◆ Problem description: Print out the records in full, keeping each word unchanged.

Collected data
------------------------

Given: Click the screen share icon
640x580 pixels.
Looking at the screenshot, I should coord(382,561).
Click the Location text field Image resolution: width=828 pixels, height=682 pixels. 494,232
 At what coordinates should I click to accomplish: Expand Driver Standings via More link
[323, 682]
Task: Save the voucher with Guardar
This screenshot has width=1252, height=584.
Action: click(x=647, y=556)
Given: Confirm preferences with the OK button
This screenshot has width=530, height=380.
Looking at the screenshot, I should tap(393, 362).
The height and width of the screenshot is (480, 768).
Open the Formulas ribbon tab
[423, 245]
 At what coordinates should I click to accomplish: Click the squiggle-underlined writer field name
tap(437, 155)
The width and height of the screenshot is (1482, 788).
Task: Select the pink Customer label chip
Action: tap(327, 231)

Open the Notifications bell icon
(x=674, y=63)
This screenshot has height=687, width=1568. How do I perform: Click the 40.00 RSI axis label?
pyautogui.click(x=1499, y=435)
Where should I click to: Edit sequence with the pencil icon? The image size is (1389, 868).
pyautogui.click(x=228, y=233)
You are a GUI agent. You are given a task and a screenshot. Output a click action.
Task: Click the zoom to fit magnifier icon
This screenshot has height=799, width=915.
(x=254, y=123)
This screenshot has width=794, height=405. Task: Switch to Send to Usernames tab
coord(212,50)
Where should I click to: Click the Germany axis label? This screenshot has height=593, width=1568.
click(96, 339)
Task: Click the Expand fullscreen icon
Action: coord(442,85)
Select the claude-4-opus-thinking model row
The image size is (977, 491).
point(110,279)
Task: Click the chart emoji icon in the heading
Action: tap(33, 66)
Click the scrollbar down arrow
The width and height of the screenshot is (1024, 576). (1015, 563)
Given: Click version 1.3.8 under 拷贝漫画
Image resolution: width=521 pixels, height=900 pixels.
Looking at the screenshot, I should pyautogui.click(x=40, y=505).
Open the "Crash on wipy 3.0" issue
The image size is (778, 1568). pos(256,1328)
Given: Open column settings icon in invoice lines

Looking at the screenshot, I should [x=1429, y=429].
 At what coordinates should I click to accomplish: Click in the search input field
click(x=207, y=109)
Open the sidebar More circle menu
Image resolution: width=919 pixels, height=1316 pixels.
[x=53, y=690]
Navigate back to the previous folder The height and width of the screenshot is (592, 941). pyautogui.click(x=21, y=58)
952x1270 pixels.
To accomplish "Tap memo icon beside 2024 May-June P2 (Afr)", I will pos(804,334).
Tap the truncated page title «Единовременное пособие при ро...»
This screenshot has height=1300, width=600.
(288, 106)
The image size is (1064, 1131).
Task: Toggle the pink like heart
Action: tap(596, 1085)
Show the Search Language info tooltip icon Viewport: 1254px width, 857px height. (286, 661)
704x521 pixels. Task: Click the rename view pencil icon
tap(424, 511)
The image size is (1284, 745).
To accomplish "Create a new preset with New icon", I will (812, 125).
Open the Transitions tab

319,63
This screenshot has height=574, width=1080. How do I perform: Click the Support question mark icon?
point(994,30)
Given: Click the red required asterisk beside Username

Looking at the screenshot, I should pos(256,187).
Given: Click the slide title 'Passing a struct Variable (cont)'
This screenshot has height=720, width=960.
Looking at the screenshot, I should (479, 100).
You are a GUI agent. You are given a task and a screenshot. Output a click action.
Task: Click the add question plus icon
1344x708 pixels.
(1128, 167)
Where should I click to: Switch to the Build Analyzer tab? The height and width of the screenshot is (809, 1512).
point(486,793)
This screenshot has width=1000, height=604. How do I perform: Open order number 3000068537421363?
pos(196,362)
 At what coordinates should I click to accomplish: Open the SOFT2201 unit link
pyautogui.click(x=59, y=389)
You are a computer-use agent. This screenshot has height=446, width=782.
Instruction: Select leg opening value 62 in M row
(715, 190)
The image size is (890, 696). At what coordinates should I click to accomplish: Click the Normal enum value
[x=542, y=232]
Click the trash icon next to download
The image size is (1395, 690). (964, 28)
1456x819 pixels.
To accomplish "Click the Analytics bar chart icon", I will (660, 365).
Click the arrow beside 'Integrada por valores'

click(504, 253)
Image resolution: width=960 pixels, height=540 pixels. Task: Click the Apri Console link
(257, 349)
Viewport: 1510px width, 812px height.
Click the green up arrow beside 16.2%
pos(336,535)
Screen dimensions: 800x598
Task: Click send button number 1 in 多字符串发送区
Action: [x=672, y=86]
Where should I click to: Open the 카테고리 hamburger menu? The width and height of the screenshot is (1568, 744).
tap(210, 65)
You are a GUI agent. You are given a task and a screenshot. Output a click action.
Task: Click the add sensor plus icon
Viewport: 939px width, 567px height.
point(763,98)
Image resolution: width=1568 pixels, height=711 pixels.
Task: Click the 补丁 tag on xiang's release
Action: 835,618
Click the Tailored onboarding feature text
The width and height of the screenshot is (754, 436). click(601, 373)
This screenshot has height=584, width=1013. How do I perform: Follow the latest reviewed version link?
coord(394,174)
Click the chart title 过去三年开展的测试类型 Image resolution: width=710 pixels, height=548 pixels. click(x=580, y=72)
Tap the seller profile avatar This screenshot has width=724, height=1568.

------------------------

◆ Answer for the task:
Given: Click the screen share icon
640x580 pixels.
Looking at the screenshot, I should coord(382,561).
Click the Location text field Image resolution: width=828 pixels, height=682 pixels. 494,232
 At what coordinates should I click to accomplish: Expand Driver Standings via More link
[323, 682]
Task: Save the voucher with Guardar
This screenshot has width=1252, height=584.
Action: click(x=647, y=556)
Given: Confirm preferences with the OK button
This screenshot has width=530, height=380.
Looking at the screenshot, I should tap(393, 362).
The height and width of the screenshot is (480, 768).
Open the Formulas ribbon tab
[423, 245]
 At what coordinates should I click to accomplish: Click the squiggle-underlined writer field name
tap(437, 155)
The width and height of the screenshot is (1482, 788).
Task: Select the pink Customer label chip
Action: tap(327, 231)

Open the Notifications bell icon
(x=674, y=63)
This screenshot has height=687, width=1568. How do I perform: Click the 40.00 RSI axis label?
pyautogui.click(x=1499, y=435)
Where should I click to: Edit sequence with the pencil icon? The image size is (1389, 868).
pyautogui.click(x=228, y=233)
You are a GUI agent. You are given a task and a screenshot. Output a click action.
Task: Click the zoom to fit magnifier icon
This screenshot has height=799, width=915.
(x=254, y=123)
This screenshot has width=794, height=405. Task: Switch to Send to Usernames tab
coord(212,50)
Where should I click to: Click the Germany axis label? This screenshot has height=593, width=1568.
click(96, 339)
Task: Click the Expand fullscreen icon
Action: coord(442,85)
Select the claude-4-opus-thinking model row
The image size is (977, 491).
point(110,279)
Task: Click the chart emoji icon in the heading
Action: tap(33, 66)
Click the scrollbar down arrow
The width and height of the screenshot is (1024, 576). (1015, 563)
Given: Click version 1.3.8 under 拷贝漫画
Image resolution: width=521 pixels, height=900 pixels.
Looking at the screenshot, I should pyautogui.click(x=40, y=505).
Open the "Crash on wipy 3.0" issue
The image size is (778, 1568). pos(256,1328)
Given: Open column settings icon in invoice lines

Looking at the screenshot, I should [x=1429, y=429].
 At what coordinates should I click to accomplish: Click in the search input field
click(x=207, y=109)
Open the sidebar More circle menu
Image resolution: width=919 pixels, height=1316 pixels.
[x=53, y=690]
Navigate back to the previous folder The height and width of the screenshot is (592, 941). pyautogui.click(x=21, y=58)
952x1270 pixels.
To accomplish "Tap memo icon beside 2024 May-June P2 (Afr)", I will pos(804,334).
Tap the truncated page title «Единовременное пособие при ро...»
This screenshot has height=1300, width=600.
(288, 106)
The image size is (1064, 1131).
Task: Toggle the pink like heart
Action: tap(596, 1085)
Show the Search Language info tooltip icon Viewport: 1254px width, 857px height. (286, 661)
704x521 pixels. Task: Click the rename view pencil icon
tap(424, 511)
The image size is (1284, 745).
To accomplish "Create a new preset with New icon", I will (812, 125).
Open the Transitions tab

319,63
This screenshot has height=574, width=1080. How do I perform: Click the Support question mark icon?
point(994,30)
Given: Click the red required asterisk beside Username

Looking at the screenshot, I should pos(256,187).
Given: Click the slide title 'Passing a struct Variable (cont)'
This screenshot has height=720, width=960.
Looking at the screenshot, I should (479, 100).
You are a GUI agent. You are given a task and a screenshot. Output a click action.
Task: Click the add question plus icon
1344x708 pixels.
(1128, 167)
Where should I click to: Switch to the Build Analyzer tab? The height and width of the screenshot is (809, 1512).
point(486,793)
This screenshot has width=1000, height=604. How do I perform: Open order number 3000068537421363?
pos(196,362)
 At what coordinates should I click to accomplish: Open the SOFT2201 unit link
pyautogui.click(x=59, y=389)
You are a computer-use agent. This screenshot has height=446, width=782.
Instruction: Select leg opening value 62 in M row
(715, 190)
The image size is (890, 696). At what coordinates should I click to accomplish: Click the Normal enum value
[x=542, y=232]
Click the trash icon next to download
The image size is (1395, 690). (964, 28)
1456x819 pixels.
To accomplish "Click the Analytics bar chart icon", I will (660, 365).
Click the arrow beside 'Integrada por valores'

click(504, 253)
Image resolution: width=960 pixels, height=540 pixels. Task: Click the Apri Console link
(257, 349)
Viewport: 1510px width, 812px height.
Click the green up arrow beside 16.2%
pos(336,535)
Screen dimensions: 800x598
Task: Click send button number 1 in 多字符串发送区
Action: [x=672, y=86]
Where should I click to: Open the 카테고리 hamburger menu? The width and height of the screenshot is (1568, 744).
tap(210, 65)
You are a GUI agent. You are given a task and a screenshot. Output a click action.
Task: Click the add sensor plus icon
Viewport: 939px width, 567px height.
point(763,98)
Image resolution: width=1568 pixels, height=711 pixels.
Task: Click the 补丁 tag on xiang's release
Action: 835,618
Click the Tailored onboarding feature text
The width and height of the screenshot is (754, 436). click(601, 373)
This screenshot has height=584, width=1013. How do I perform: Follow the latest reviewed version link?
coord(394,174)
Click the chart title 过去三年开展的测试类型 Image resolution: width=710 pixels, height=548 pixels. click(x=580, y=72)
Tap the seller profile avatar This screenshot has width=724, height=1568.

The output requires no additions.